We carried out this announced inspection on 15 June 2017 under Section 60 of the Health and Social Care Act 2008 as part of our regulatory functions. We planned the inspection to check whether the registered provider was meeting the legal requirements in the Health and Social Care Act 2008 and associated regulations. The inspection was led by a Care Quality Commission (CQC) inspector who was supported by a specialist dental adviser.
To get to the heart of patients’ experiences of care and treatment, we always ask the following five questions:
• Is it safe?
• Is it effective?
• Is it caring?
• Is it responsive to people’s needs?
• Is it well-led?
These questions form the framework for the areas we look at during the inspection.
Our findings were:
Are services safe?
We found that this practice was not providing safe care in accordance with the relevant regulations.
Are services effective?
We found that this practice was providing effective care in accordance with the relevant regulations.
Are services caring?
We found that this practice was providing caring services in accordance with the relevant regulations.
Are services responsive?
We found that this practice was providing responsive care in accordance with the relevant regulations.
Are services well-led?
We found that this practice was not providing well-led care in accordance with the relevant regulations.
Background
Shasgo Dental is in Sidcup, in the Greater London borough of Bexley. It provides private treatment to patients of all ages.

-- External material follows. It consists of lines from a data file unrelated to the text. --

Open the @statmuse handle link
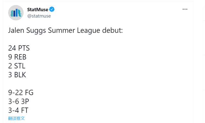Image resolution: width=205 pixels, height=123 pixels. click(x=39, y=16)
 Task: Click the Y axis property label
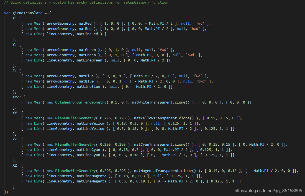click(x=14, y=44)
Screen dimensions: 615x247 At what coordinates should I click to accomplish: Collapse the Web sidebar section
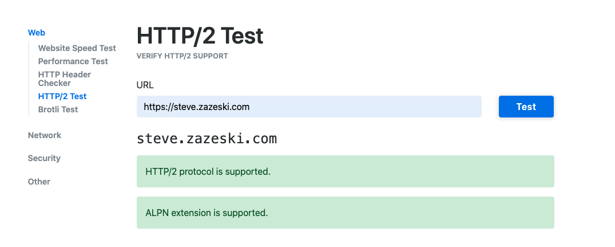37,33
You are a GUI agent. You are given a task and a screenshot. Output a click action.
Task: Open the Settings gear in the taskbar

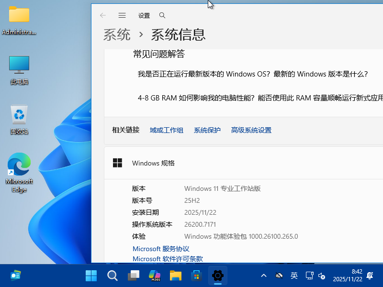tap(218, 276)
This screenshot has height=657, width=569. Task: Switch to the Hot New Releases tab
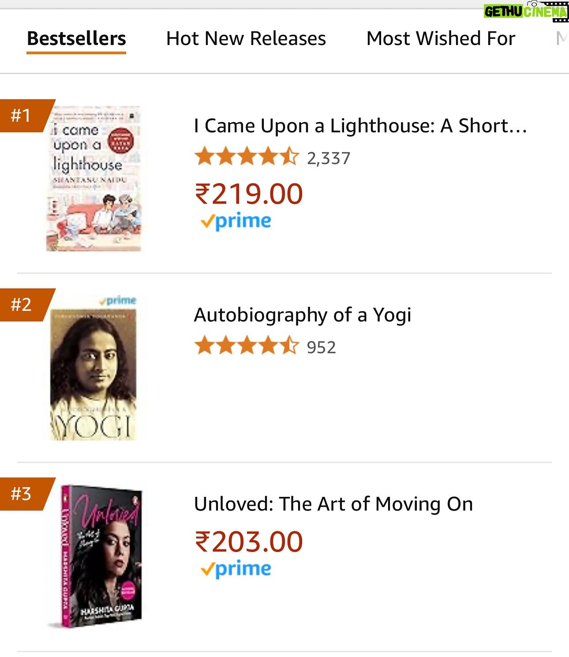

There is level access for people who use wheelchairs and those with pushchairs. Car parking spaces, including those for patients with disabled badges, are available near the practice.
The dental team includes a dentist, a dental nurse, and a receptionist. The practice has one treatment room.
The practice is owned by an individual who is the principal dentist there. They have legal responsibility for meeting the requirements in the Health and Social Care Act 2008 and associated regulations about how the practice is run.
On the day of inspection we collected 31 CQC comment cards filled in by patients. This information gave us a positive view of the practice.
During the inspection we spoke with the dentist, dental nurse and receptionist. We looked at practice policies and procedures and other records about how the service is managed.
The practice is open on Mondays and Tuesdays from 9.15am to 12.30pm, Wednesdays from 2pm to 5.30pm, and on Thursdays and Fridays from 9.15am to 1pm.
Our key findings were:
- Staff treated patients with dignity and respect and took care to protect their privacy and personal information.
- The appointment system met patients’ needs.
- Staff knew how to deal with emergencies. Appropriate medicines were available, though some life-saving equipment as per current recommendations was absent.
- The practice was clean and well maintained in most areas, though some improvements were needed to ensure cleaning processes were in line with current guidelines.
- The practice had not established thorough staff recruitment procedures.
- The practice was not able to demonstrate that all staff had received key training.
- The clinical staff provided patients’ care and treatment in line with current guidelines, though improvements were needed to ensure the necessary information was recorded in dental care records.
- The practice had safeguarding processes and staff knew their responsibilities for safeguarding adults and children, though improvements could be made to ensure staff knew whom to report concerns to externally, and policies needed to be updated with key information.
- The practice had not maintained several records pertaining to the running of the service and staff employed at the practice.
- The practice had infection control procedures in place, though improvements were needed to ensure they reflected published guidance.
- Staff felt involved and supported, and worked well as a team, though governance and leadership at the practice required improvements across several areas.
Shortly after the inspection the practice took some steps to begin to address issues identified.
We identified regulations the provider was not meeting. They must:
- Establish effective systems and processes to ensure good governance in accordance with the fundamental standards of care.
- Ensure persons employed in the provision of the regulated activity receive the appropriate support, training, professional development, supervision and appraisal necessary to enable them to carry out their duties.
- Ensure specified information is available regarding each person employed.
Full details of the regulations the provider was not meeting are at the end of this report.
Furthermore, there were areas where the provider could make improvements. They should:
- Review the practice’s protocols for the use of rubber dam for root canal treatment taking into account guidelines issued by the British Endodontic Society.
- Review the practice's policies to ensure they are fit for purpose.
- Review the practice’s system for documentation of actions taken, and learning shared, in response to incidents with a view to preventing further occurrences and ensuring that improvements are made as a result.
- Review the current staffing arrangements to ensure all dental care professionals are adequately supported by a trained member of the dental team when treating patients in a dental setting taking into account the guidance issued by the General Dental Council (GDC).
- Review the protocols and procedures for use of X-ray equipment, taking into account Guidance Notes for Dental Practitioners on the Safe Use of X-ray Equipment.
- Review the practice’s recruitment procedures to ensure persons employed remain of good character.